I want to provide a bit of analysis here for this year’s OSMF board election results.
The election was ultimately uninteresting in terms of STV voting dynamics since the final results were the same as what they would have been based on first round results only. None the less i want to look at the second choices here.
In STV voters give a priority list of candidates. It essentially says: I want to vote for <position 1> on my list but in case that vote would be pointless for some reason i give my vote to <position 2> and so on. One of the most interesting thing to look at in the ballots is the second choices grouped by first choices. Below you have for example the 189 people who voted for Tobias on position 1 (27.7 percent) grouped by who they voted for at position 2. The most popular choices were Joost with 82 votes (43.3 percent) and Guillaume with 64 votes (33.8 percent). Same for the other candidates. Here are the numbers:
Overall Joost was a popular second choice among voters across most of the spectrum which allowed him to ultimately maintain his lead on Miriam - even though she got a significant number of second choice votes in round 4 of the STV process when Geoffrey was eliminated.
Relatively speaking Miriam was also a popular second choice across voters of different candidates, in particular Geoffrey, Jo and Joost. Tobias was comparatively popular among voters for Joost, Guillaume and Nuno but not such a popular second choice overall.
If you sum the first and second choice votes (as a theoretical exercise) Joost is ahead of Tobias but they’d both still win.
If you look at it in terms of candidates who - relatively seen - form popular pairs (A-B), i.e. where candidate B is popular among voters of candidate A and candidate A is also popular among voters of candidate B the most popular pairs seem to be
Note this is relative numbers - in terms of absolute numbers the combination Tobias-Joost is obviously the most popular with a hundred votes overall having these two at position 1 and 2 in either order.
Comment from Peda on 16 December 2018 at 16:17
I also had a quick look at the numbers. Btw, do you happen to know what the first column and the last column in the ballots raw data are meant to mean?
If you’re looking at ballots that gave 7 options, Tobias and Nuno had the most mentions there. As the 6th option Tobias was mentioned 58 times and Nuno 68 times and as 7th option Tobias was mentioned 72 times and Nuno 73 times.

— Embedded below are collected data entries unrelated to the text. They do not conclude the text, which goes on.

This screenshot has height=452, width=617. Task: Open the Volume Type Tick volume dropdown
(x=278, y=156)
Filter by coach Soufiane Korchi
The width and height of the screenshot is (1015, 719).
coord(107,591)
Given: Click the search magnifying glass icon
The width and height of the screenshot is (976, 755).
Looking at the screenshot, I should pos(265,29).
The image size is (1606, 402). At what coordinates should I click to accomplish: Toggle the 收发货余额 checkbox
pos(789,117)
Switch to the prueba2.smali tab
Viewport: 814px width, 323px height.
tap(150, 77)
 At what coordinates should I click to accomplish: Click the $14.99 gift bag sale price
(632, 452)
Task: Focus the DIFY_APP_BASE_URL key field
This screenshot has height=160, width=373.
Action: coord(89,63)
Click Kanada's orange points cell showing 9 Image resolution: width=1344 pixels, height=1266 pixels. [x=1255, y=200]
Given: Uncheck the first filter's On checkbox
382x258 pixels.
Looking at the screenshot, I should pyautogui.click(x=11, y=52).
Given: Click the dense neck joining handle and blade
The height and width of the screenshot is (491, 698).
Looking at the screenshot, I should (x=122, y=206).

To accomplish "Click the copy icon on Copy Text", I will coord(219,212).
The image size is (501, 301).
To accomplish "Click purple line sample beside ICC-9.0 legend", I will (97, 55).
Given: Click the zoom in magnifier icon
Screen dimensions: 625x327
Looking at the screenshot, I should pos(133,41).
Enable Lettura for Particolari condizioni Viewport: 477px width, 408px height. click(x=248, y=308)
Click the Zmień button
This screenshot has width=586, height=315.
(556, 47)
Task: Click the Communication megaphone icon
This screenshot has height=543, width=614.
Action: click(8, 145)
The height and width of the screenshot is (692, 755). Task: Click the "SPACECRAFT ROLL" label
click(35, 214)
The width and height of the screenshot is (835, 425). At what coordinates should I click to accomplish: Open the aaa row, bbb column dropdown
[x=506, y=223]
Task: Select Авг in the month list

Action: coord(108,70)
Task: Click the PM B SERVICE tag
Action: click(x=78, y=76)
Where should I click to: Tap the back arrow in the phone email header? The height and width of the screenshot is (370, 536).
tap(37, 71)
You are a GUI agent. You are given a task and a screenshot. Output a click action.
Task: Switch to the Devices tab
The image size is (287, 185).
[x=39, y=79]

The next most frequent one was Jo with 62 mentions with overall 331 ballots filling the list up with 7 candidates.
The most common duplicated ballots voted Tobias for position 1. E.g. 29 ballots with Tobias, Joost, Stereo; 11 with Tobias, Joost; 8 with Tobias, Stereo, Joost and further 8 with Tobias, Stereo. There also seem to be 19 empty ballots (I thought it had been less).
If you look at uniqueness of ballots (as Rory made some statements regarding the possibility to sell your vote): 398 ballots are unique! Of those 78 had Tobias as option 1, 77 Joost as option 1, 73 had Miriam option 1 and still 66 had Stereo as option 1. So no statistical conspicuity for sold voted :-)
Further there had been 14 ballots naming only a single candidate: 5 of which named Tobias, 3 named Joost and 3 named Geoffrey, 2 named Miriam and 1 named Stereo.
Comment from imagico on 16 December 2018 at 17:27
The raw data is relatively easy to interpret: All lines containing a vote start with 1 so you can just grep for ^1 to get the data lines. After the 1 follows the vote with the candidates represented as numbers. The first empty place on the ballot is marked with a 0.
It is clear that since Tobias got by far the most first priority votes most of the identical ballots were with him on position one. Of the 189 people who voted Tobias first as i mentioned 82 voted Joost second and of these as you say 11 had no third choice and 29 had Stereo on third and then empty. This seems a pretty natural distribution if you take into account the political similarities (i.e. that people who voted for Tobias first have a higher preference for some candidates than for others).
Regarding “So no statistical conspicuity for sold voted” - that is not something you can necessarily observe as an outsider. The technique Rory discussed would be along the lines of “You should vote for A first and for us to verify you actually did so please fill the rest of your ballot with the following random sequence” Since there are 6!=720 possibilities for this specific combination together with the desired first position candidate you would have a relatively high risk of no other voter incidentally voting the same combination. But only the person who actually assigned someone to vote this way would be able to detect if the instructed voter obeyed the instruction.
Similar things apply for the possibility of collective voting instructions. Such instructions would usually call for who to vote for on position one and maybe two but there is not that much gain in instructing people to a specific whole sequence. The distribution of pairs of first and second choice is - as i analyzed - pretty broad and while there are combinations more frequent than others (which is natural given similarity and dissimilarity in what candidates represent) there is no single one that stands out specifically.
If you’d think about how much effort it would have taken to change the election to a different outcome - the distance between Joost and Miriam in the end was about 45 votes. That is is about how much votes you would have needed to add or remove to change the result - assuming that this specific change (Miriam instead of Joost) is what you want to accomplish. All other potential goals would have been much more expensive to accomplish.